How to set up an inflatable pool.
I wanted a grown-up yard this summer.
With all the yard improvements we’re doing, I just wanted the opportunity to sit in my backyard and enjoy my flowers and junk. Which really means, I didn’t want to stare at the ‘big blue smurf pool’ for two months again.
Talked myself into it I did! We were gonna go CAMPING. LOTS. We would not need the pool. Spend the chlorine funds on campground fun instead. We had it all planned out.
And then it got hot. REEEELLY hot. Like in one day.
That did it! Big Blue, (our inflatable above ground pool) was making a return appearance once again.
How to set up an inflatable pool.
Have you been curious about these things? Everyone and their dog has one by now so if you don’t, quick, get’tem while they’re still… BLUE. In fact, you can have mine. I’m waiting for something a little more in keeping with the yard surroundings myself.
Truth be told, they’re pretty easy keepers and well worth it vs. getting heat stroke. You can either treat them with chlorine (which we do) or you can get a salt water system. A salt water system is easier to keep up but the apparatus costs more than the pool itself and is a bad idea if you’re camping. They stop working if the salt is too low. And no one likes a green water pool.
Our above ground pool measures at 4′ high by 15′ feet and the brand is Easy Set. This is our second and I like this size much better than the one smaller. This one caters to an adult floating around on something as well, which is nice.
So… here’s how we put one of these up.
1. Level the ground first.
- Ensure the ground / lawn / soil is smooth.
- Use a shovel to dig out bumps, and a rake to smooth things out.
- Remove every rock you can find.
I didn’t smooth the surface last year. Just plunked the works down. And stubbed my toe all summer long on this big rock underneath. It pays to take some time and make sure the ground is level and as smooth as possible.
Chances are you won’t have dirt to deal with. The first year we didn’t either. But with the pool returning each summer to the same spot, the pool indeed has its special dirt spot now thanks to the dead lawn underneath. When the pool comes down at the end of the season, I just move the trampoline over the same spot which measures about the same size. Works out well.
2. Spread out a tarp.
- Position the tarp where you desire the pool to sit.
- Place something on all 4 corners to weigh it down.
Our pool came with a tarp. But if yours doesn’t, I suggest to put one down. You can always cut it down to desired size after the pool is set up.

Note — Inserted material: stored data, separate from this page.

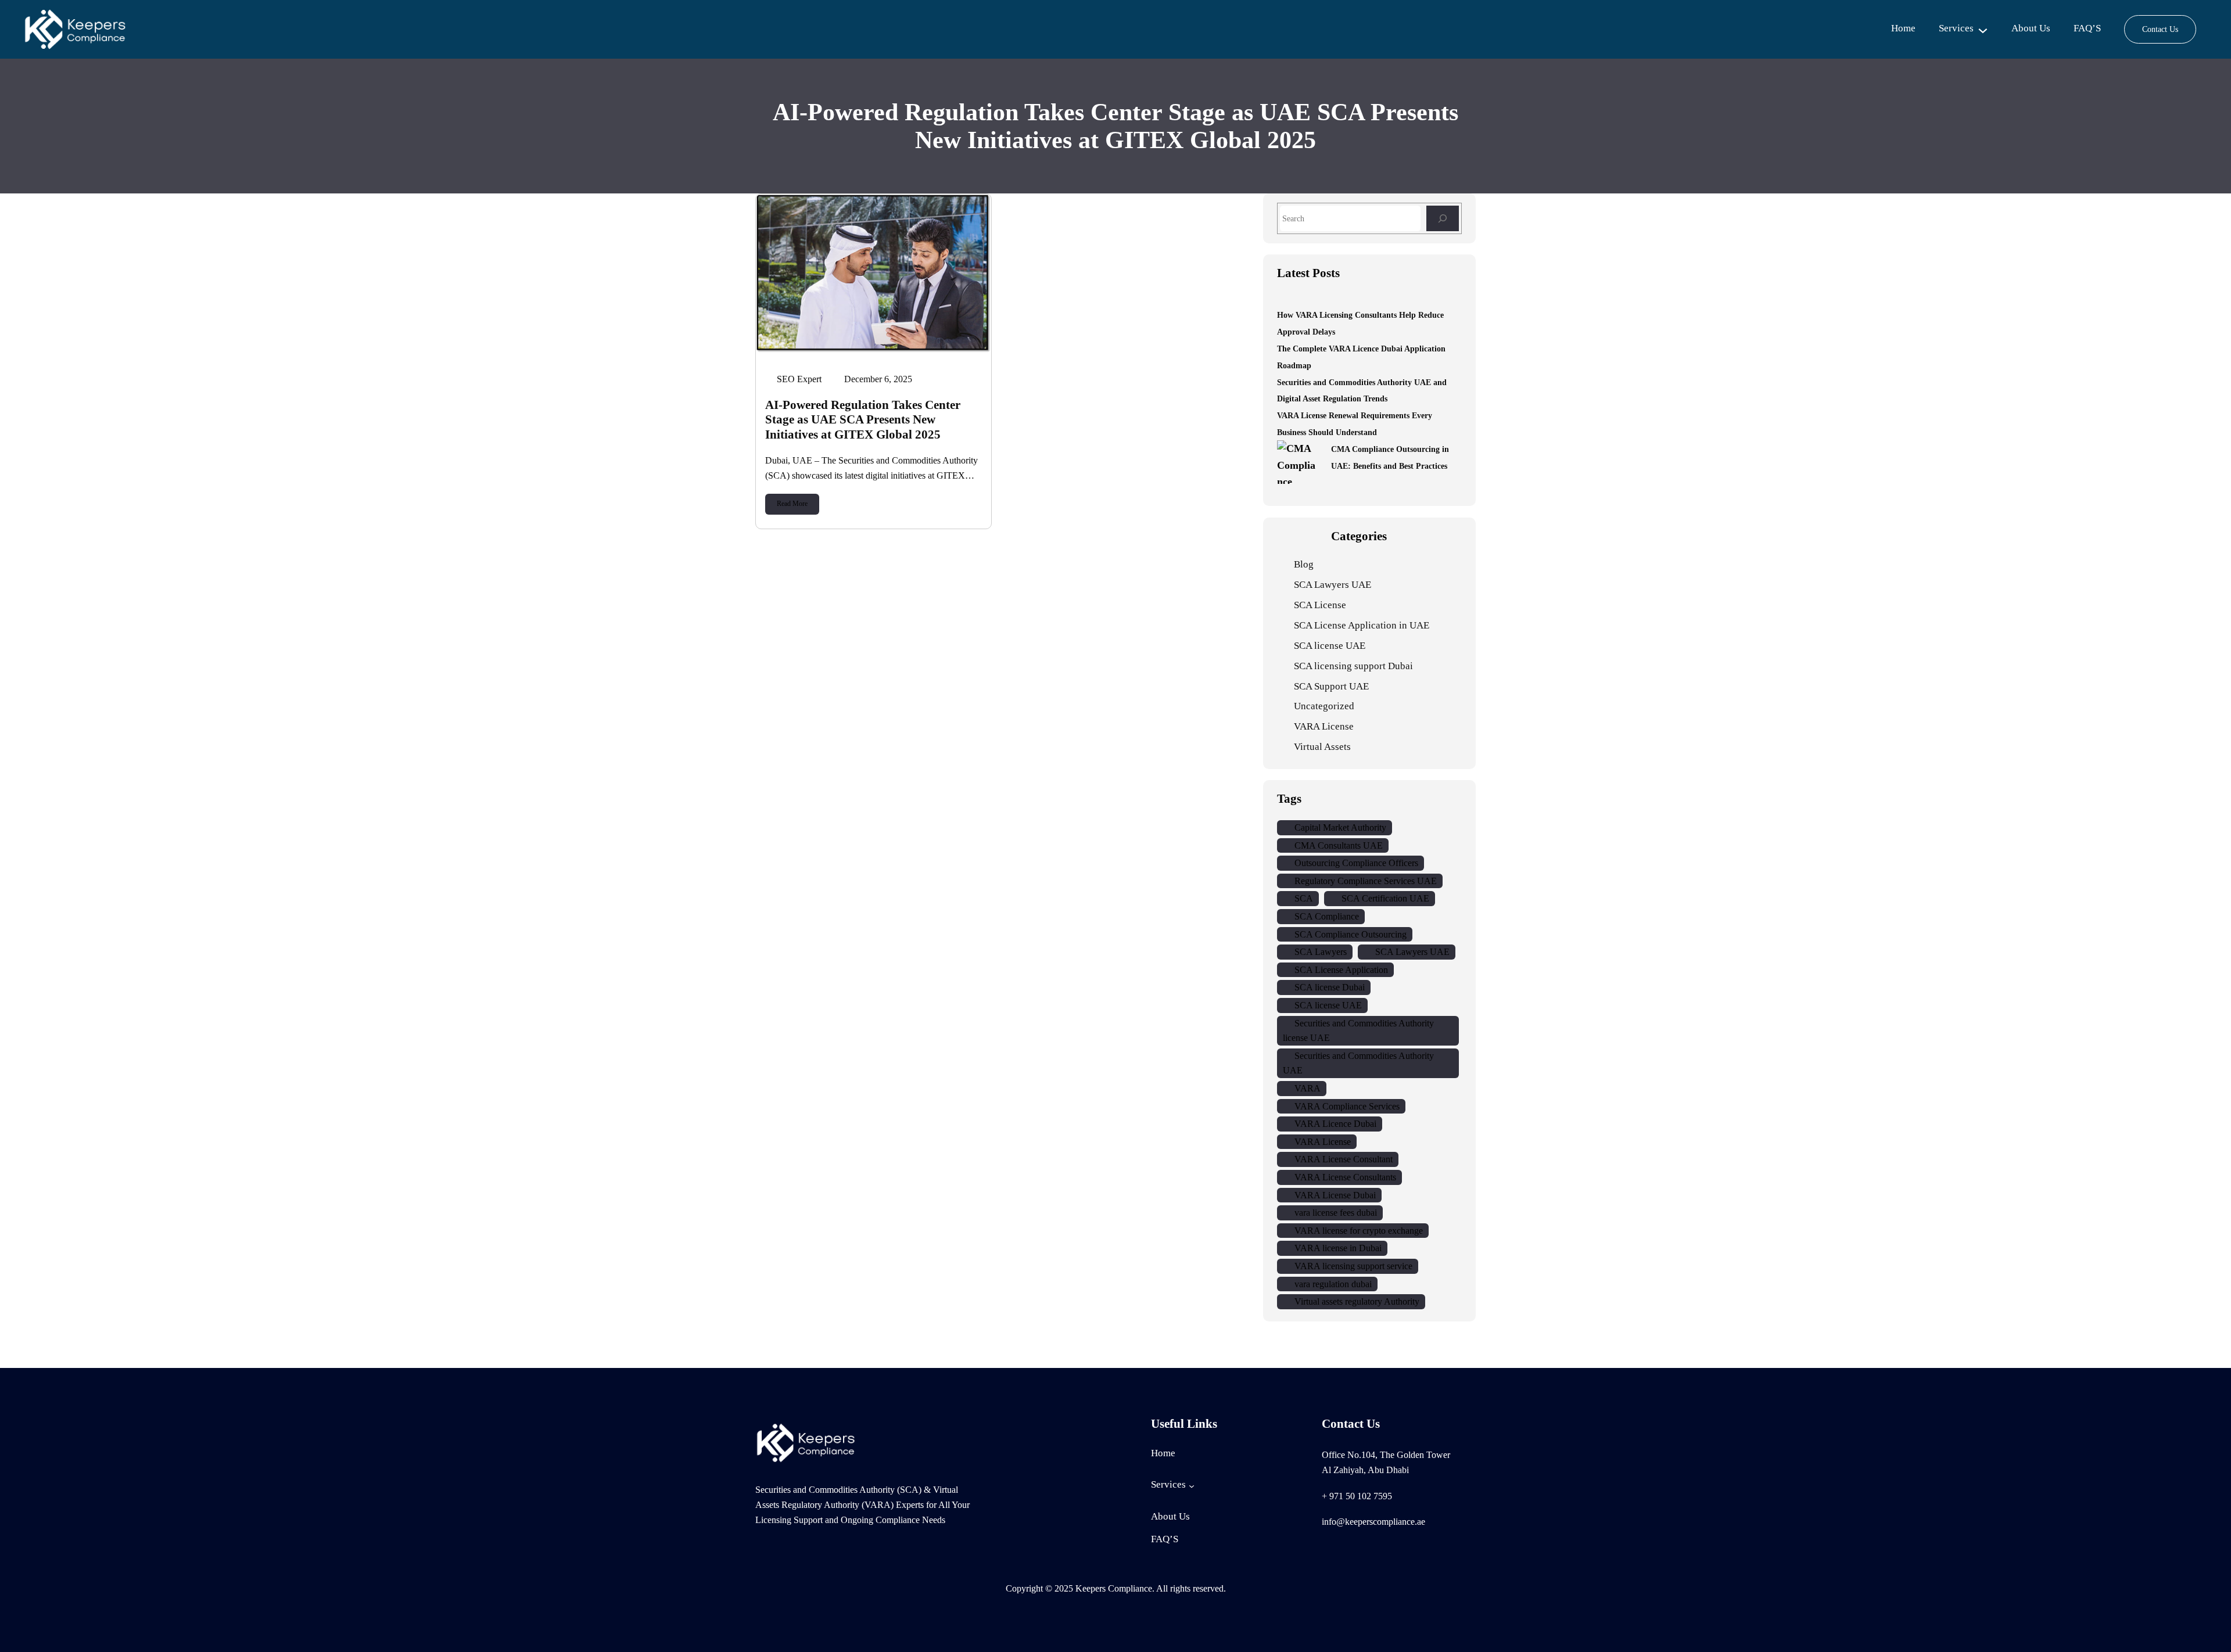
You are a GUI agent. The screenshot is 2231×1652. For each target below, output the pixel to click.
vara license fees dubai (1335, 1213)
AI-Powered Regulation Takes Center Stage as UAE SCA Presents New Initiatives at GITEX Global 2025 (862, 419)
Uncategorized (1324, 706)
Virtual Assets (1322, 746)
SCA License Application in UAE (1361, 625)
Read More (792, 504)
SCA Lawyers (1320, 952)
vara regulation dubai (1333, 1284)
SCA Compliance (1326, 916)
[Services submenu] (1983, 29)
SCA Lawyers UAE (1332, 584)
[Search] (1442, 218)
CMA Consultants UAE (1338, 845)
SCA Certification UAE (1385, 898)
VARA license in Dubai (1338, 1248)
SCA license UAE (1329, 645)
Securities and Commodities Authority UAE (1358, 1063)
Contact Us (2160, 29)
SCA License (1320, 604)
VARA (1307, 1088)
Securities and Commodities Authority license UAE (1358, 1030)
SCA (1303, 898)
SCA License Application (1341, 970)
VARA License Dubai (1335, 1195)
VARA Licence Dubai (1335, 1124)
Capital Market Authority (1340, 827)
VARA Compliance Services (1347, 1106)
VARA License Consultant (1343, 1159)
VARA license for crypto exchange (1358, 1231)
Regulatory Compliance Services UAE (1365, 881)
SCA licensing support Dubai (1353, 665)
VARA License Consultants (1345, 1177)
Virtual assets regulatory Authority (1356, 1301)
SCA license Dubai (1329, 987)
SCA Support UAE (1331, 686)
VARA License (1324, 726)
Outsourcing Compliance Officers (1356, 863)
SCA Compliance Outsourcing (1350, 934)
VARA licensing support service (1353, 1266)
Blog (1304, 564)
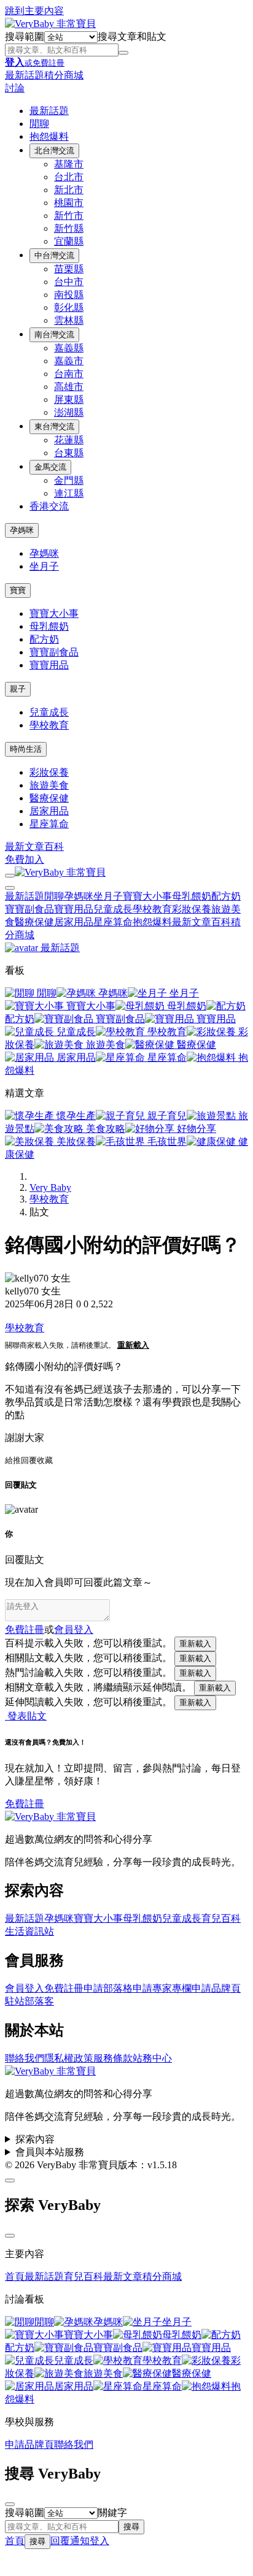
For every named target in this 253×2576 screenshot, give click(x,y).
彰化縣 (69, 307)
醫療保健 (49, 798)
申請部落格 (108, 1988)
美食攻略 (104, 1128)
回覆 (29, 1460)
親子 (18, 689)
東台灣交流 (54, 426)
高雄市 (69, 386)
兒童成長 (49, 712)
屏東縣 (69, 399)
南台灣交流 (54, 334)
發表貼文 (26, 1716)
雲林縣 (69, 320)
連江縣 (69, 493)
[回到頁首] (10, 2180)
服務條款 (113, 2058)
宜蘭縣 (69, 241)
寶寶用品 (49, 665)
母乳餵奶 (49, 626)
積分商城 (64, 75)
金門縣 (69, 480)
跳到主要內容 (34, 11)
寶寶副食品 (54, 652)
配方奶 (44, 639)
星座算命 (49, 824)
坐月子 (44, 566)
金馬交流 (50, 467)
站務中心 (152, 2058)
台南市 (69, 374)
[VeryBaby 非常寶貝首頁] (50, 23)
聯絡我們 (24, 2058)
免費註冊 (24, 1629)
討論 (15, 88)
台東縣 (69, 453)
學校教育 (49, 725)
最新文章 (24, 846)
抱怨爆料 (49, 136)
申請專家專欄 (162, 1988)
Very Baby (50, 1187)
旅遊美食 (49, 785)
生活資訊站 (29, 1931)
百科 (54, 846)
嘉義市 (69, 361)
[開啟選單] (10, 875)
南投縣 (69, 294)
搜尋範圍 (24, 36)
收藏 (45, 1460)
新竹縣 (69, 228)
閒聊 (39, 123)
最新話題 (24, 75)
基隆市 (69, 164)
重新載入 (133, 1345)
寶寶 (18, 590)
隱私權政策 (68, 2058)
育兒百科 (221, 1918)
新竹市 (69, 215)
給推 (13, 1460)
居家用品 (49, 811)
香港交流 (49, 506)
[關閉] (10, 2236)
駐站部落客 (29, 2001)
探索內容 (35, 2139)
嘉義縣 (69, 348)
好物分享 (195, 1128)
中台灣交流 (54, 255)
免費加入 (24, 859)
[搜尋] (123, 53)
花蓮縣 (69, 440)
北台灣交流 (54, 150)
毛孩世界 (166, 1141)
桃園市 (69, 202)
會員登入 (24, 1988)
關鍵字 (112, 2512)
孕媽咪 (22, 530)
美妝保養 (75, 1141)
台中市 (69, 282)
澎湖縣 (69, 412)
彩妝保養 (49, 772)
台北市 (69, 177)
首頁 (15, 2276)
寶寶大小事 (54, 613)
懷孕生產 (75, 1115)
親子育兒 (166, 1115)
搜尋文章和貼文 (132, 36)
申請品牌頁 (216, 1988)
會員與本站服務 (49, 2152)
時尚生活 (26, 749)
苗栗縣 (69, 269)
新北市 (69, 190)
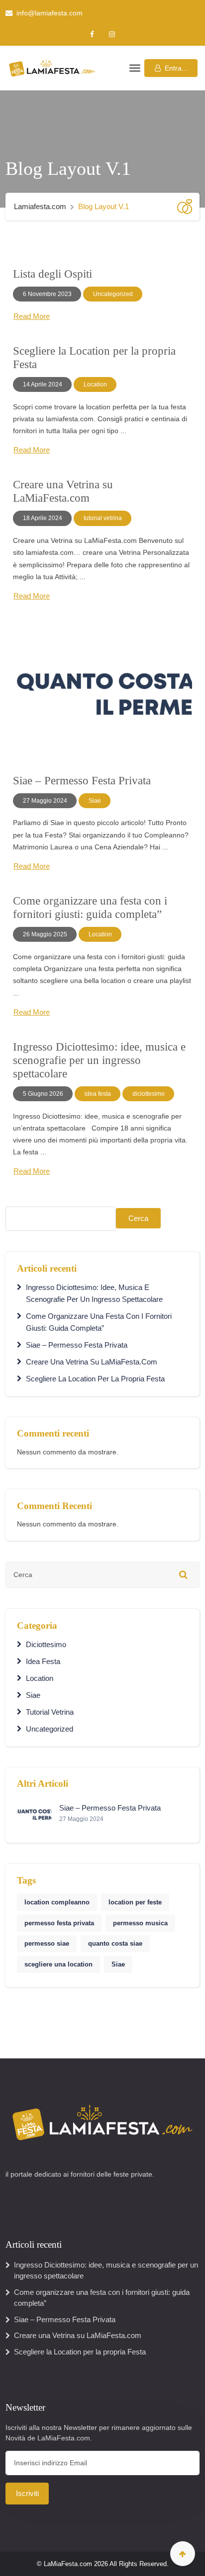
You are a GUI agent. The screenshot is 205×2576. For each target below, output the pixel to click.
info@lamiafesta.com (49, 13)
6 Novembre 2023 (47, 294)
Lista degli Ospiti (52, 274)
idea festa (98, 1093)
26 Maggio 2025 (45, 934)
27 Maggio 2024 (45, 800)
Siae (95, 800)
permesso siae (46, 1943)
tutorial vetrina (103, 518)
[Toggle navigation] (134, 68)
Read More (31, 316)
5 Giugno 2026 (43, 1093)
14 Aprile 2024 (42, 384)
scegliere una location (58, 1964)
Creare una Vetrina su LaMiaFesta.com (91, 1362)
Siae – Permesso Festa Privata (82, 780)
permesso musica (140, 1923)
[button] (171, 68)
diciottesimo (148, 1093)
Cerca (138, 1218)
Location (95, 384)
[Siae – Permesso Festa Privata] (102, 693)
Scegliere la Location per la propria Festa (95, 1378)
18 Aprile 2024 (42, 518)
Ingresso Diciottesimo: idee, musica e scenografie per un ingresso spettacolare (99, 1060)
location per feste (135, 1902)
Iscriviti (27, 2493)
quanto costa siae (115, 1943)
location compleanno (57, 1902)
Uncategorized (113, 294)
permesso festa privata (59, 1923)
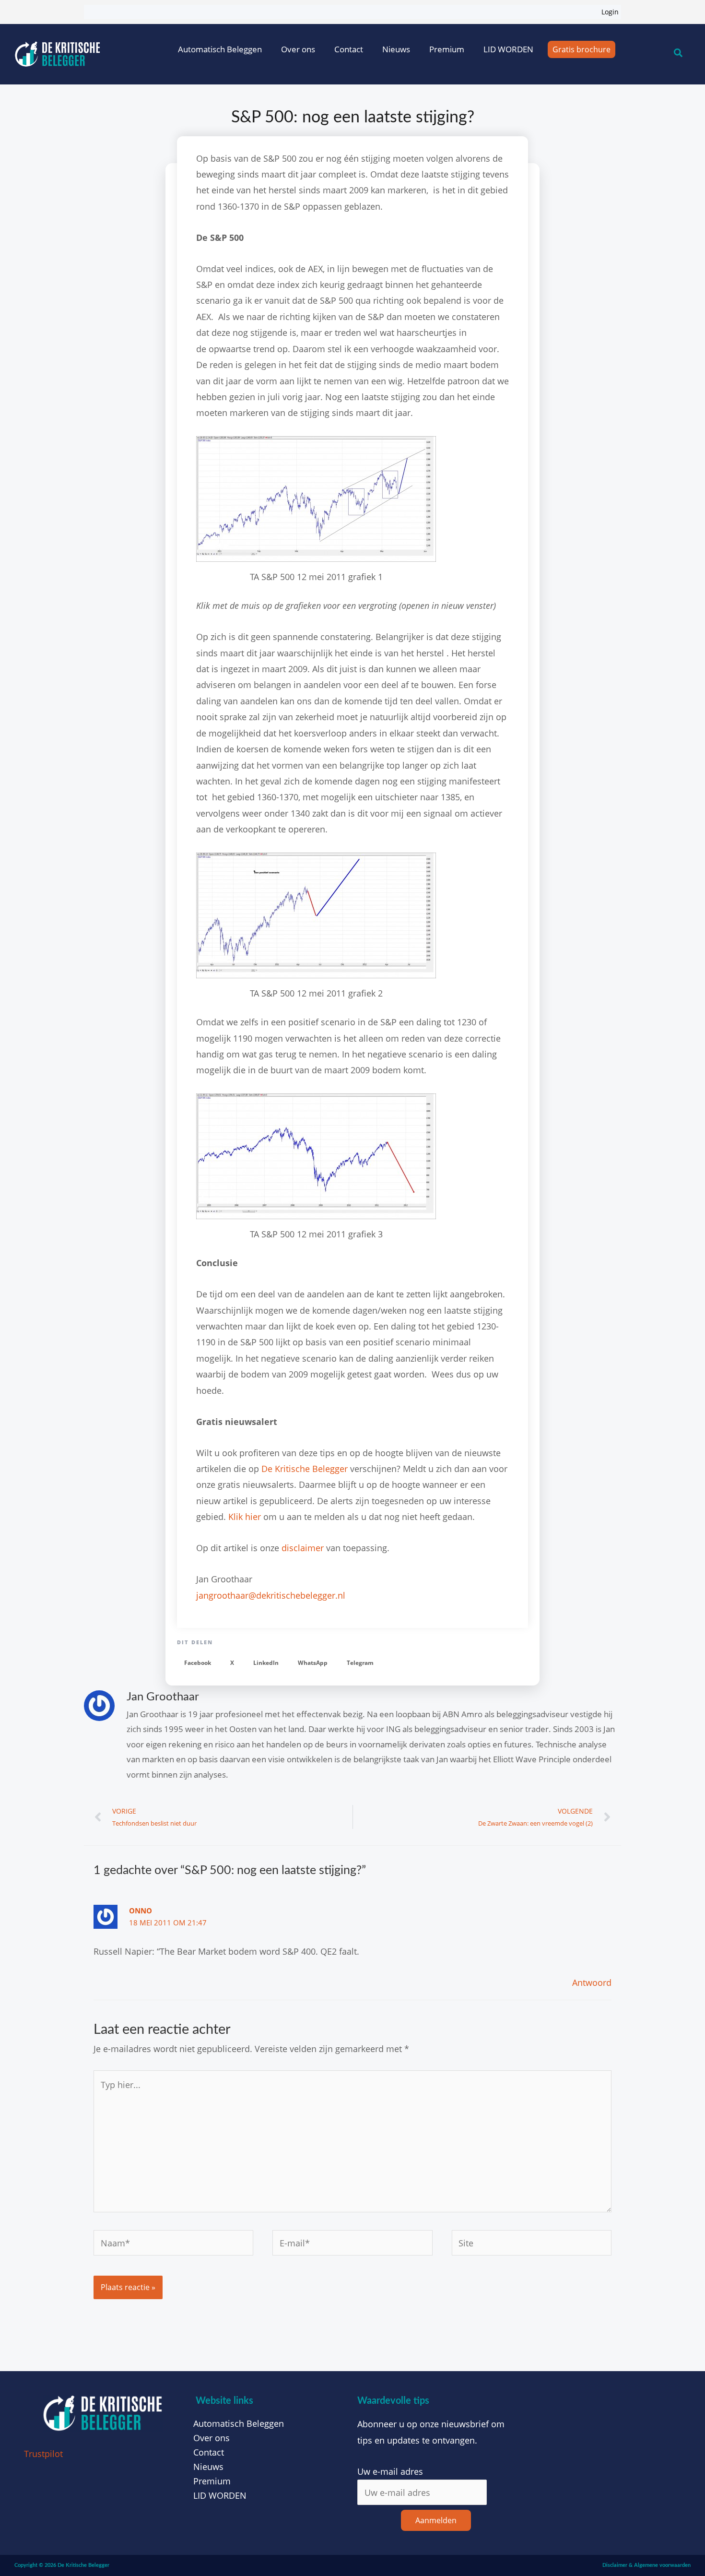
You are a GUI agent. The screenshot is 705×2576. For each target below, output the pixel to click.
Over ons (298, 49)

We ensured the lawnmower could get around the entire tarp easily.
Location near an electrical source should also be considered, if you plan to use a pump.
Check for any rips or holes, and patch with duct tape where needed.
The idea is to protect the bottom of the pool, not for the pool to be on the ground, which can lead to punctures.
3. Position the pool in the centre of the tarp, adjusting to ensure the pump apparatus is facing power.
Pull at the edges of the pool bottom to flatten the bottom out completely. Take some extra time ensuring the bottom is completely smooth, or you’ll feel ripples underfoot when you use the pool once full.
4. Inflate the top ring.
The pool instructions will likely suggest to fill the ring with air using a hand pump, which is safest.
I personally used our air compressor turned on at the lowest setting, paying special attention to not over inflating it, or the ring will pop.
5. Do a thorough cleaning of the inside of the pool before filling with water.
Kick off your shoes because you’re goin’ in. Wipe the floor spotless, while removing all soap if any is used.
I used a cloth covered sponge for this cleaning task. Worked great!
6. Hook up the pump hoses to the pool and pump.
The hoses have clamps, so all you need is a screwdriver.Two hoses hook up directly to the pool and two hoses hook up to the pump.
The hoses are labeled as to which go to the pump and which to the pool. Refer to your pool manual, and look for the + and – symbols.
Don’t plug the pump in until the pool is full. You need water running through the pump first.
7. Use a water hose to fill up the pool.
I removed the spray nozzle off the water hose and allowed the water to free-flow into the pool.
Happy kid tip: Allow desperately hot child to lay down and watch the water flow in because it makes him happy. Which makes you happy. And yes, I waded in there too.
8. Fill pool until full. It took us 1.5 days with the water turned off at night.
Throw in pool noodles while the pool fills because you’re DESPERATE.
It’s like watching paint dry. Best to go do something else because you won’t be swimming today unless you just want to sit.
9. Once pool is full, add chemicals, and place pool cover over top.
Uncover during the day so the water can warm up from the sunshine! And with any luck, you’ll be swimming as soon as you can handle the water temperature.
10. Welcome home Big Blue! We’re back in business!
And then it rained.
Whatever. At least we aren’t hot anymore.
Who else has one of these inflatables? Any tips on how you set up an inflatable pool?